2. La gouvernance entrepreneuriale s'impose, quelle que soit la configuration institutionnelle
La diversité institutionnelle des principaux ports européens atteste qu'il n'y a pas un modèle statutaire unique pour l'autorité portuaire et qu'on perdrait son temps à faire de la question statutaire un préalable. Ce qui a compté, c'est que les pouvoirs publics ont adapté la forme institutionnelle aux exigences nouvelles des métiers portuaires. Et le premier trait commun, c'est qu' en changeant de métier, les autorités portuaires se sont réglées sur la gouvernance entrepreneuriale, avec directoire et conseil de surveillance, noyau décisionnel autour duquel gravitent d'autres cercles généralement consultatifs.
• Rotterdam est exemplaire. En 2004, la Ville de Rotterdam, qui gérait le port en régie, crée une société de droit privé, à qui elle confie la gestion du port . En 2006, l'État y prend 30 % des parts, correspondant aux 100 millions qu'il apporte au projet d'extension Maasvlakte 2. La société portuaire définit la stratégie, développe et entretient les infrastructures, commercialise les surfaces (conventions de terminaux), l'État conserve les questions de sécurité et la Ville exerce la capitainerie. La Ville et l'État approuvent annuellement la stratégie et le budget de la société portuaire, mais c'est bien le conseil de surveillance (5 membres) qui chapeaute l'équipe dirigeante formant le conseil exécutif : le propriétaire est public, mais la gestion s'inspire directement du modèle privé.
• A Hambourg , l'établissement portuaire (HPA) est public, mais il applique tout autant une gestion privée. Comptant 2000 salariés environ, HPA est perçu comme une entreprise classique par les candidats lors des entretiens d'embauche, ce qui valorise l'image du port selon leurs dirigeants.
• A Algesiras , il a fallu attendre une loi de 2010 pour réformer les structures portuaires ; l'autorité portuaire demeure publique, mais ses missions sont recentrées sur l'aménagement portuaire et la régulation ; la gestion s'inspire du privé : les ports fixent leurs tarifs, l'évaluation comptable devient analytique, différents services sont ouverts à la concurrence.

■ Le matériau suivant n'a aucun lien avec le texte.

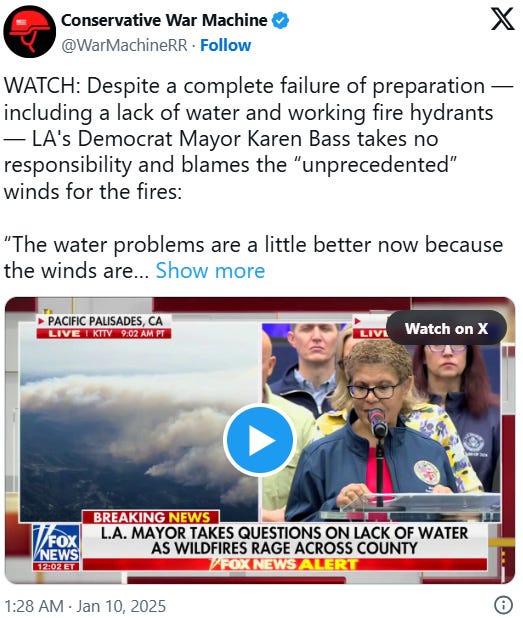Viewport: 523px width, 618px height.
Task: Open the tweet info circle icon
Action: [x=503, y=604]
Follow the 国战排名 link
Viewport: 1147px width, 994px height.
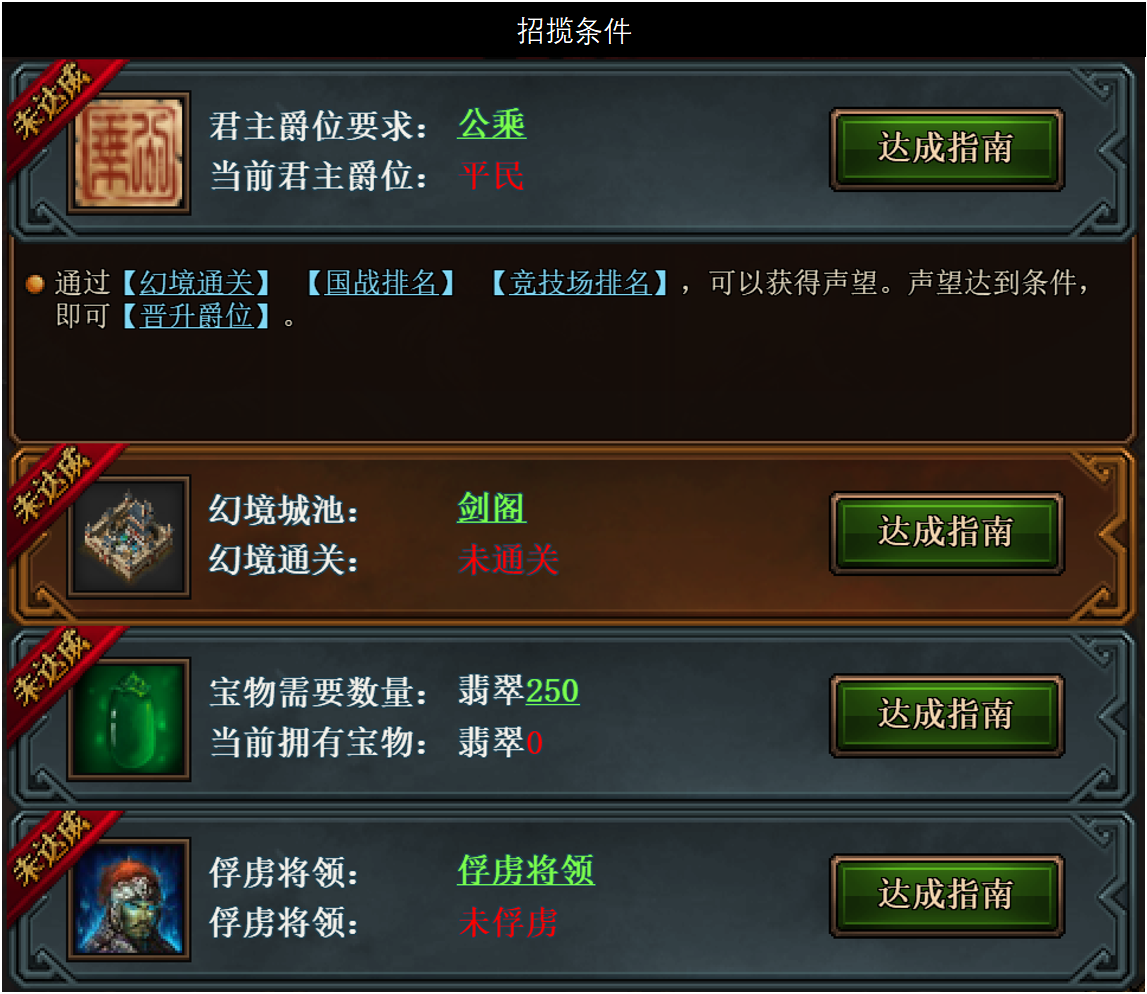pyautogui.click(x=381, y=283)
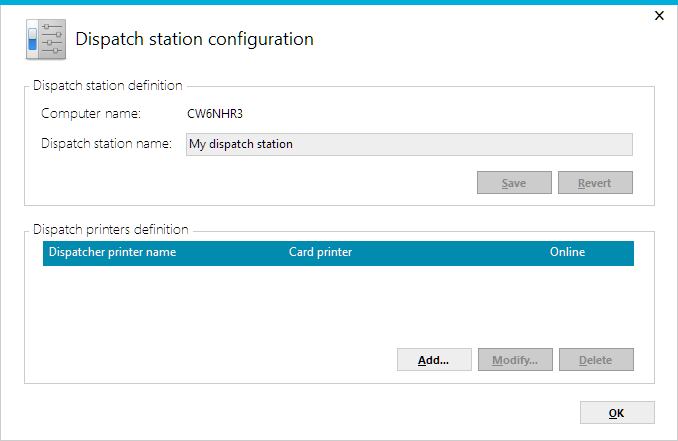Viewport: 678px width, 441px height.
Task: Click the Card printer column header
Action: click(x=320, y=253)
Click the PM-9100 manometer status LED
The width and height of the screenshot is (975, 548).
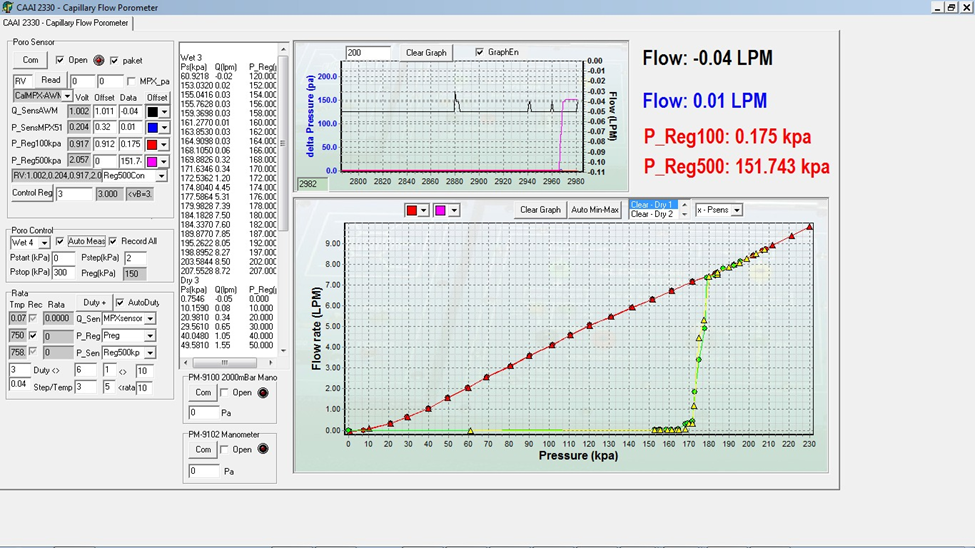[263, 393]
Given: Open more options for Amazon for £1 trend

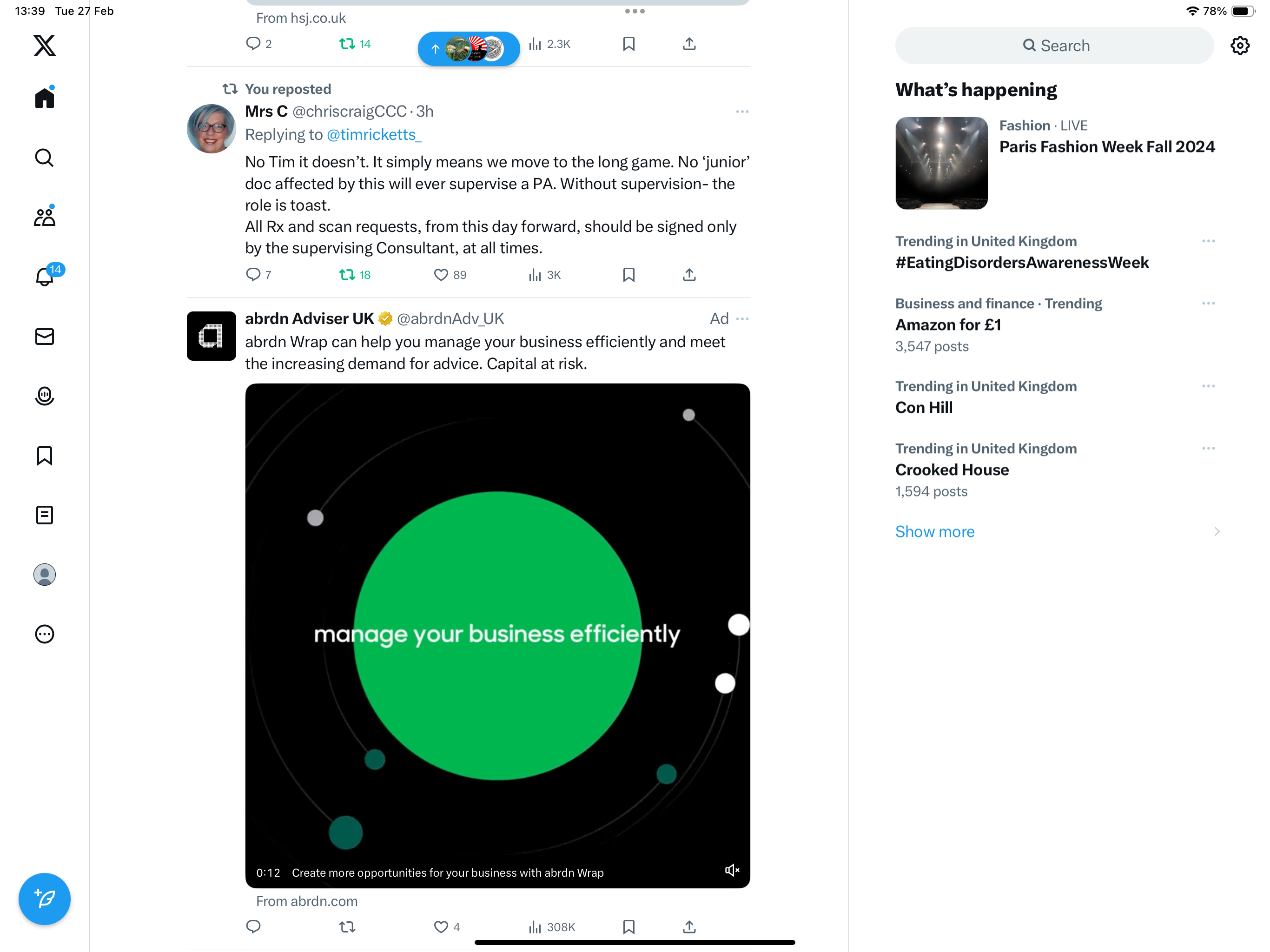Looking at the screenshot, I should point(1208,303).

• Tanger Med, réalisé à partir de 2007, a d'emblée adopté une gouvernance d'entreprise, avec conseil de surveillance et conseil exécutif. Cette organisation s'accompagne d'une politique de filialisation, importée directement des business models du privé : la société portuaire, en 2010, devient même une holding , qui a des parts dans les différentes filiales du port, spécialisées par activité.
La gestion entrepreneuriale est indispensable quand l'objectif premier consiste à vendre des services portuaires à des opérateurs rendus plus exigeants par l'offre concurrentielle - et plus puissants par leurs liens avec les armateurs et les logisticiens. La gestion publique était pertinente quand le port exerçait principalement des fonctions d'autorité et gérait, en position de monopole, des outillages indispensables au déchargement sur ses quais, tout en disposant du levier tarifaire (y compris les taxes) ; les investissements étaient publics, les réseaux de transports aussi, l'accès aux bassins de consommation était contraint, faute d'alternative dans un espace encore fractionné. La gestion publique avait alors l'avantage d'accéder mieux aux subventions et aux leviers « souverains » que sont les taxes et l'application dérogatoire des règles d'urbanisme (droit particulier des opérations d'intérêt national, par exemple). Mais quand l'espace devient ouvert, quand les services portuaires sont mis en concurrence par des opérateurs plus puissants, capables de modifier d'autant plus facilement leur route que des alternatives existent, quand les règles imposent le respect de la concurrence et la conciliation entre le développement économique et la protection de la nature, la gouvernance entrepreneuriale est plus avantageuse parce que plus adaptable.